══ DATA PROVIDED
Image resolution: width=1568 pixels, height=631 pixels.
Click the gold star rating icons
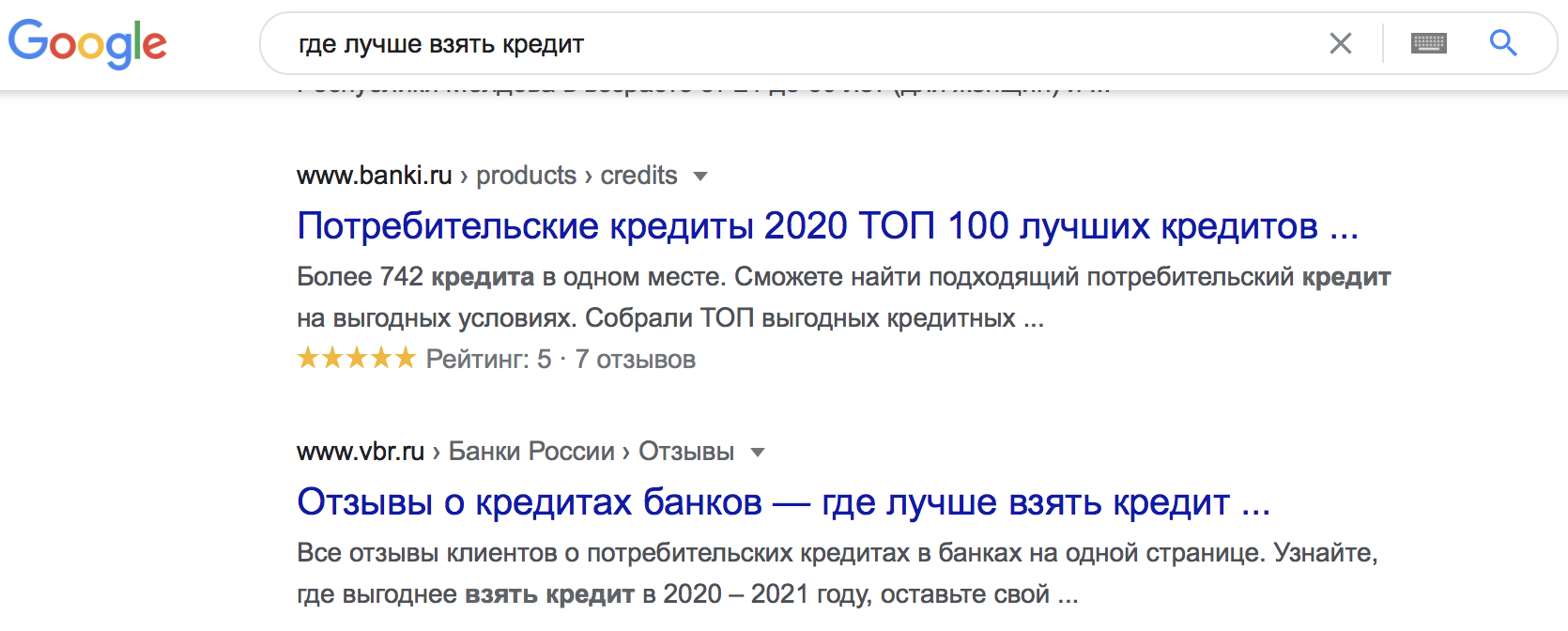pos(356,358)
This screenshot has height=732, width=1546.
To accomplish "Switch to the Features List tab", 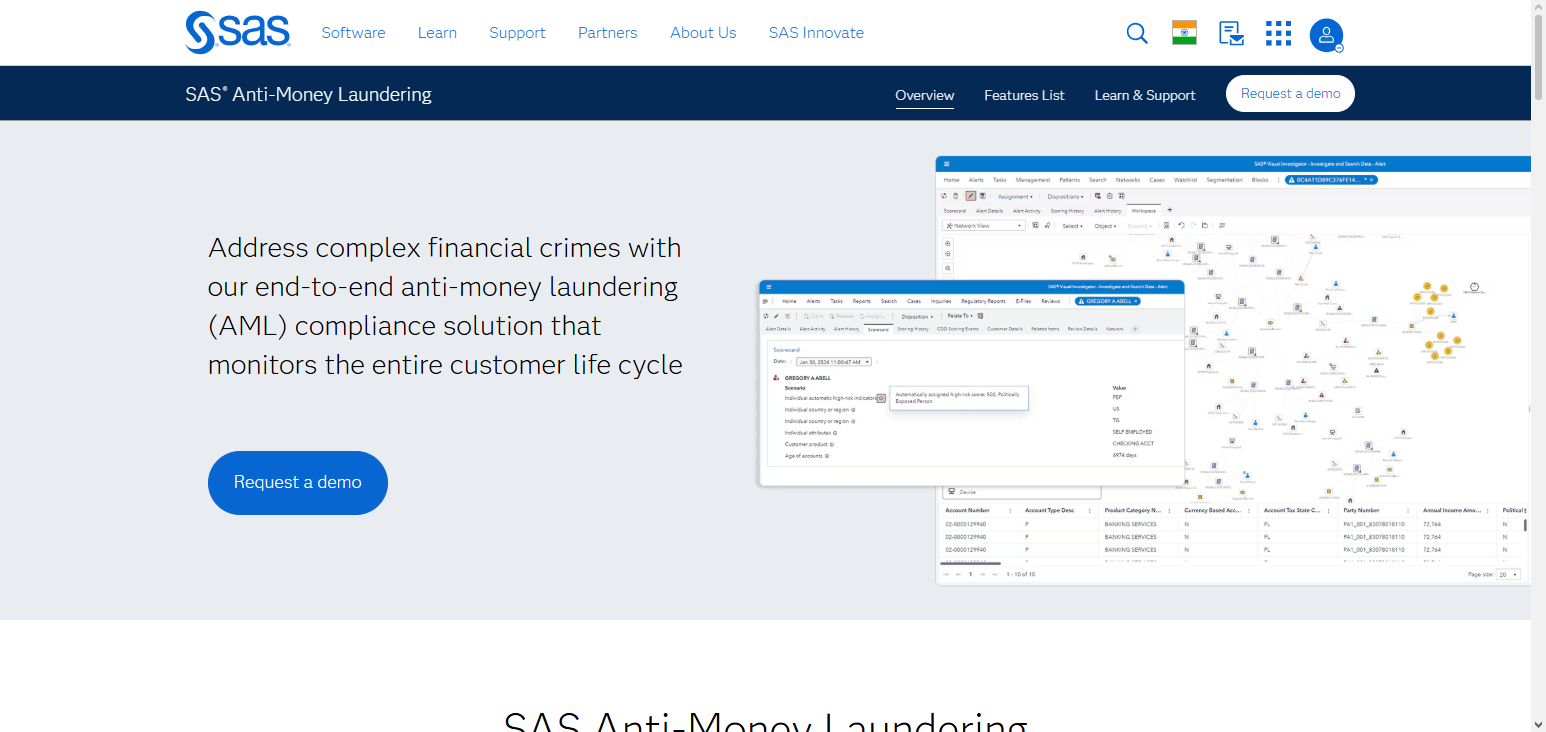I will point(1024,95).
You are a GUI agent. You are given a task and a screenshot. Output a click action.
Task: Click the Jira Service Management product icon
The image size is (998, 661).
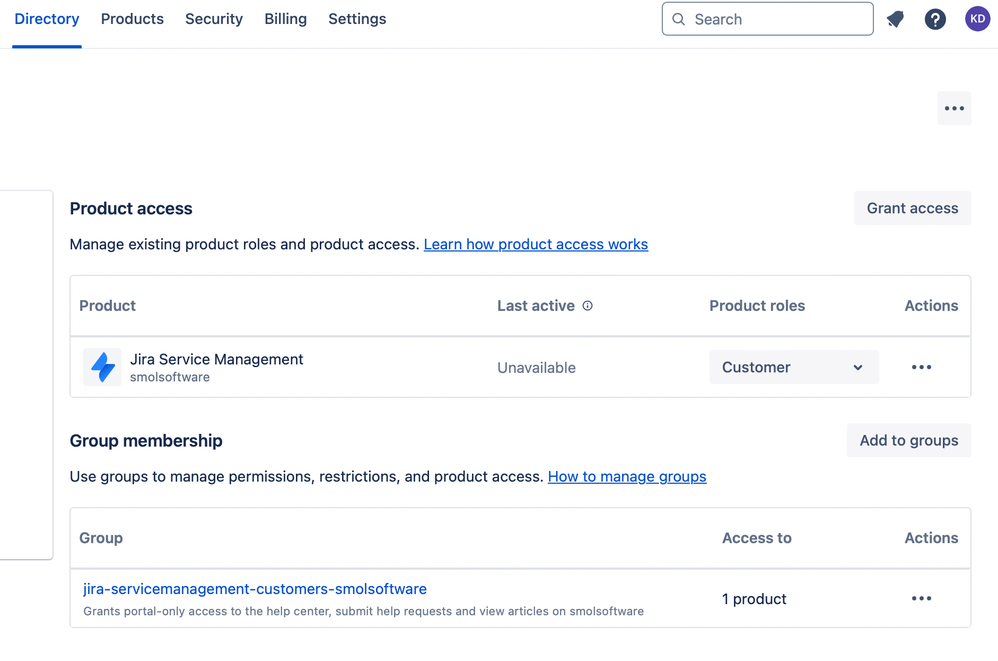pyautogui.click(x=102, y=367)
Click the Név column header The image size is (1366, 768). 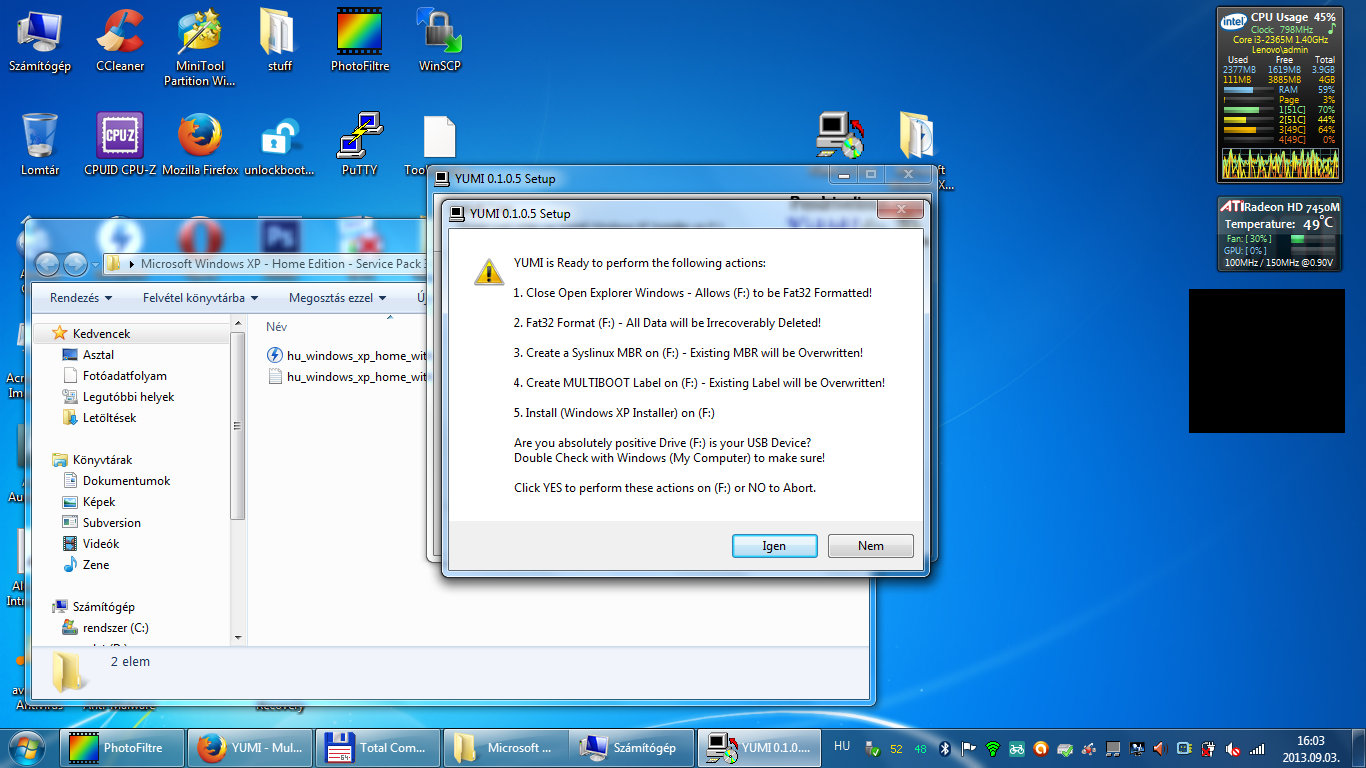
════
• _WHAT IS REQUIRED_
Number of lines with the string "screenshot" in the data above: report this figure and nothing more.

• _TASK ANSWER_
2